# PHONE\_VALID

### Description

`PHONE_VALID` checks whether a string is a valid phone number using [Google's libphonenumber](https://github.com/google/libphonenumber). It performs two checks in sequence:

1. **Possible number** — is the length plausible for any phone number in that country?
2. **Valid number** — does the number match a known number range or pattern for that country?

A number that passes the length check but does not match a known range returns `false`. A number that cannot be parsed at all returns `unknown`.
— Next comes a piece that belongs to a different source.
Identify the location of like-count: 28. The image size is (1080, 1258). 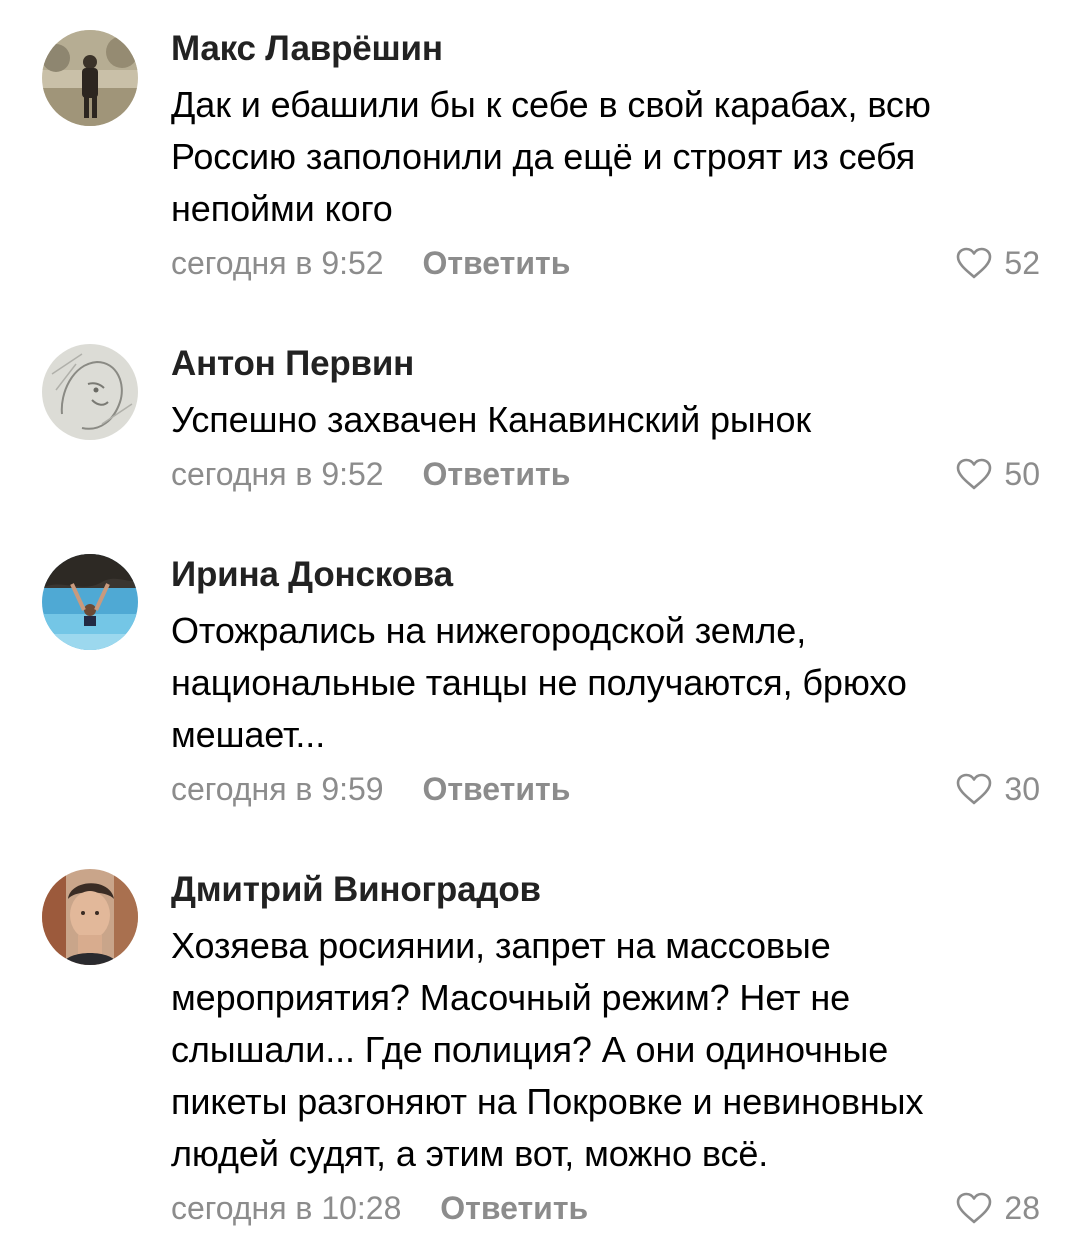
(1022, 1208).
The input string may contain spaces, dashes, or parentheses — these are handled by the parser. A leading `00` is treated as an international dialling prefix, equivalent to `+`.
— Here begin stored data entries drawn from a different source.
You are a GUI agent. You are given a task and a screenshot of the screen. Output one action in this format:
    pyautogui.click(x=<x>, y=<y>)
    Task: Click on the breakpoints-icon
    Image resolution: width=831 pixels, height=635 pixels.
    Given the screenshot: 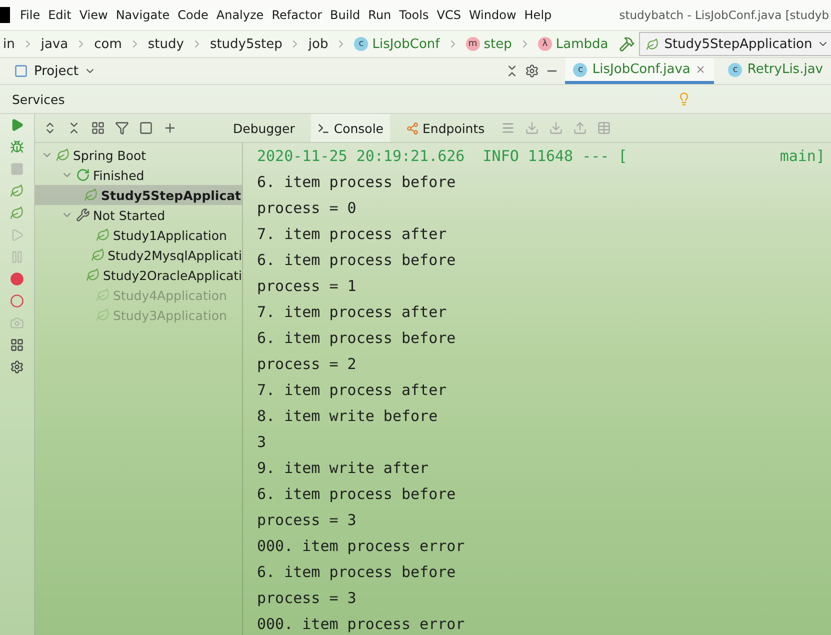 What is the action you would take?
    pyautogui.click(x=17, y=279)
    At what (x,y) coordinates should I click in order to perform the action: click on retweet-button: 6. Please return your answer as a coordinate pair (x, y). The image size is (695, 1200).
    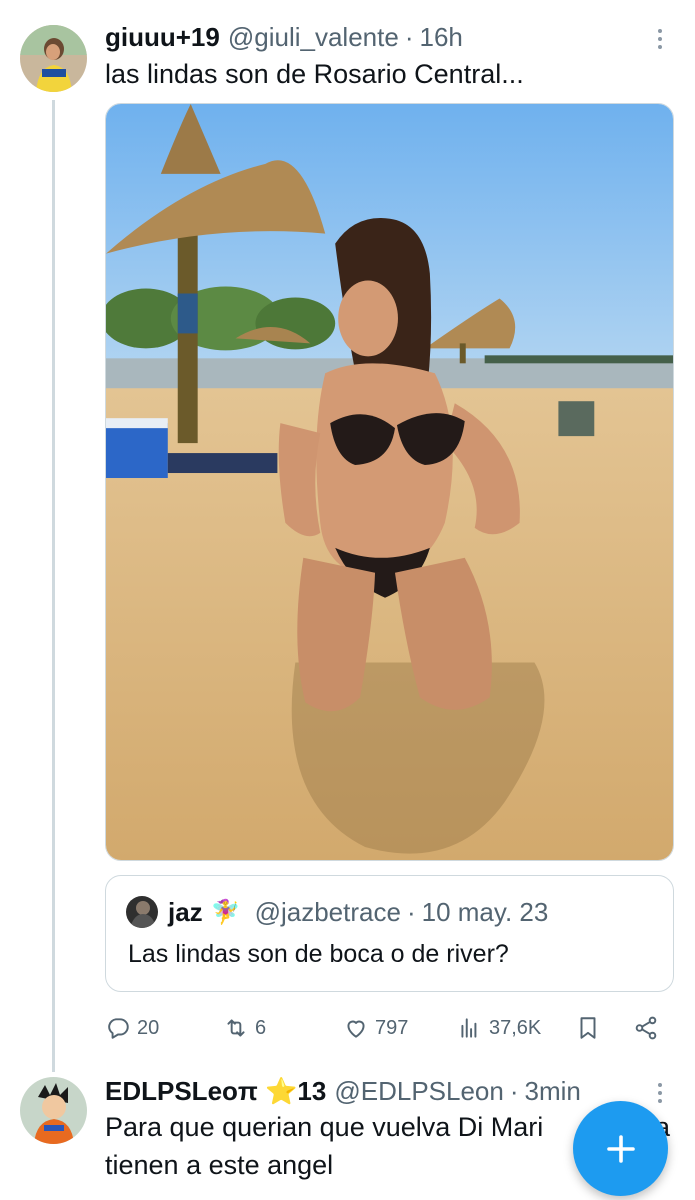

If the number does not start with `+` or `00`, a `country_code` must be provided to interpret it as a local number. Without one, the result is `unknown`.

### Syntax

```
PHONE_VALID(phone, country_code?)
```

**Returns:** `true` if the number is valid, `false` if it is structurally invalid, `unknown` if the input cannot be parsed (e.g. empty string, unrecognised country code, no country context for a local number).

### What counts as valid?

libphonenumber validates both number length and whether the number falls within a known range for the country. This means:

* `+41791234567` → `true` — valid Swiss mobile number
* `+41791234` → `false` — too short to be a valid Swiss number
* `+41999999999` → `false` — correct length but not a valid Swiss number range
* `0041123` → `false` — the `00` prefix is treated as `+`, making it `+41123`, which is too short
* `+99999999999` → `unknown` — unrecognised country calling code; the parser throws a parse exception rather than returning a structural result

### Examples — Switzerland (`CH`, +41)

```
PHONE_VALID('+41791234567')
```

Returns `true` — valid Swiss mobile number in international format.

```
PHONE_VALID('0041791234567')
```

Returns `true` — `00` is treated as `+`, equivalent to `+41791234567`.

```
PHONE_VALID('0791234567', 'CH')
```

Returns `true` — valid Swiss mobile number in local format.

```
PHONE_VALID('+41791234')
```

Returns `false` — too short to be a valid Swiss number (only 7 digits after the country code, Swiss numbers require 9).

```
PHONE_VALID('+41999999999')
```

Returns `false` — length is plausible, but the number does not fall within any known Swiss number range.

```
PHONE_VALID('079123', 'CH')
```

Returns `false` — too short.

### Examples — Germany (`DE`, +49)

```
PHONE_VALID('+4915123456789')
```

Returns `true` — valid German mobile number (Telekom range).

```
PHONE_VALID('015123456789', 'DE')
```

Returns `true` — valid German mobile number in local format.

```
PHONE_VALID('+493012345678')
```

Returns `true` — valid Berlin landline.

```
PHONE_VALID('+491234')
```

Returns `false` — too short.

```
PHONE_VALID('+4919999999999')
```

Returns `false` — does not match a known German number range.

### Examples — United Kingdom (`GB`, +44)

```
PHONE_VALID('+447911123456')
```

Returns `true` — valid UK mobile number.

```
PHONE_VALID('07911123456', 'GB')
```

Returns `true` — valid UK mobile number in local format.

```
PHONE_VALID('+442071234567')
```

Returns `true` — valid London landline.

```
PHONE_VALID('+44791112')
```

Returns `false` — too short.

```
PHONE_VALID('+44099999999')
```

Returns `false` — does not match a known UK number range.

### Edge cases

```
PHONE_VALID('0791234567', 'XX')
```

Returns `unknown` — `'XX'` is not a recognised country code.

```
PHONE_VALID('0791234567')
```

Returns `unknown` — no country context to interpret the local number.

```
PHONE_VALID('+99999999999')
```

Returns `unknown` — `+999` is not a recognised country calling code, so the parser throws a parse exception and cannot return a structural result.

### Example in context

```
p is Person
PHONE_VALID(p.mobile_number, 'CH')
```

Returns `true` if the entered number is a valid Swiss phone number or a valid internationally prefixed number. Commonly used to validate phone inputs before allowing case progression.